# Need ATX cabinet with a budget of Max 2000



## Ronnie11 (Oct 9, 2013)

Hey, so i need a cabinet for my dad's computer which has gone kaput.The existing cabinet's power button all have broken down and unable to fix it.It was a local cabinet.The system in it is one of the AMD(AM3) systems.I am looking for an ATX cabinet to be future proof.I am looking for a good quality cabinet which will last a period of 5 years minimum.The specs of that comp is not for gaming.So not looking for some extreme gaming cabinets.So pls help out guys.


----------



## rijinpk1 (Oct 9, 2013)

nzxt gamma at 2.3k is the best bet.


----------



## Ronnie11 (Oct 9, 2013)

hmm most of the online portals like primeabgb and theitwares show the price to be 2500...At this price..isn't one of antec cabinets better?

*www.primeabgb.com/index.php/nzxt-gamma-mid-tower-black-interior-chassis.html

*theitwares.com/index.php?route=product/product&path=1_65&product_id=128


----------



## whitestar_999 (Oct 9, 2013)

almost every pc component online shopping site adds ~500 as shipping charges for cabinets for delivery outside the city in which these sites showrooms are located.haven't checked the shipping rates of general shopping sites like infibeam,snapdeal,flipkart etc but then they have a very limited models available.


----------



## ASHISH65 (Oct 9, 2013)

+1 for nzxt gamma.

the antec x1 is also available for same price but it lacks cable management (if iam not wrong)


----------



## Ronnie11 (Oct 9, 2013)

oh ok..i presumed that was the case with FK etc but didn't know primeabgb were doing this as well..

==*==

> Directives
[1] Answer these from the ATX cabinet thread, one line each:
(a) What price did rijinpk1 give for the NZXT Gamma?
(b) About how much do PC component shopping sites add as shipping for cabinets delivered outside the city where their showrooms are located?
(c) What feature did ASHISH65 say the Antec X1 lacks?
[2] Pick up the ATX cabinet thread after its last post and continue the discussion.

> Data shown
==*==

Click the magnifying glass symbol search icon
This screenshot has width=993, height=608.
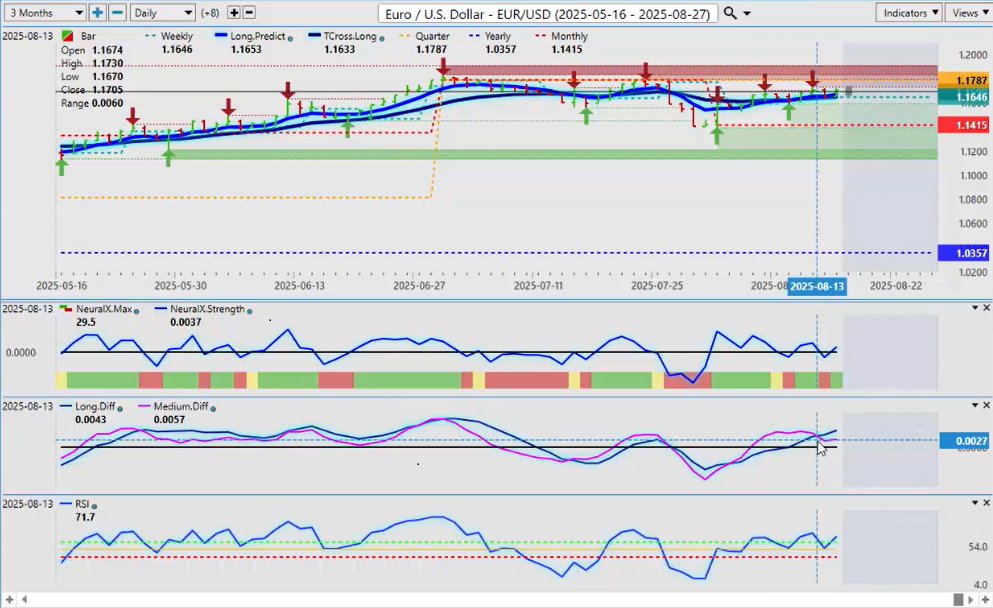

==*==

> Results for each task
[1]
(a) 2.3k
(b) About 500
(c) Cable management

[2]
itwares shows 500 separate for shipping on cabinets.So in that case its going above 3000..Anyways i will be picking myself up.

also any other options to nzxt gamma or is this the best available at this price?Any CM/Antec ones too?


----------



## rijinpk1 (Oct 9, 2013)

Ronnie11 said:


> oh ok..i presumed that was the case with FK etc but didn't know primeabgb were doing this as well..
> 
> itwares shows 500 separate for shipping on cabinets.So in that case its going above 3000..Anyways i will be picking myself up.
> 
> also any other options to nzxt gamma or is this the best available at this price?Any CM/Antec ones too?



cm/antec lacks cable management at this price point. look no further than gamma.


----------



## The Incinerator (Oct 9, 2013)

Get NZXT Beta Evo Or Gamma.If you want to send a bit extra for better then there Bitfenix Merc Alpha at around Rs 2750...


----------



## Ronnie11 (Oct 10, 2013)

Thank you guys for the help..truly appreciated

damn..is this cabinet gamma going out of production or something..its getting hard to find it in stock in mumbai...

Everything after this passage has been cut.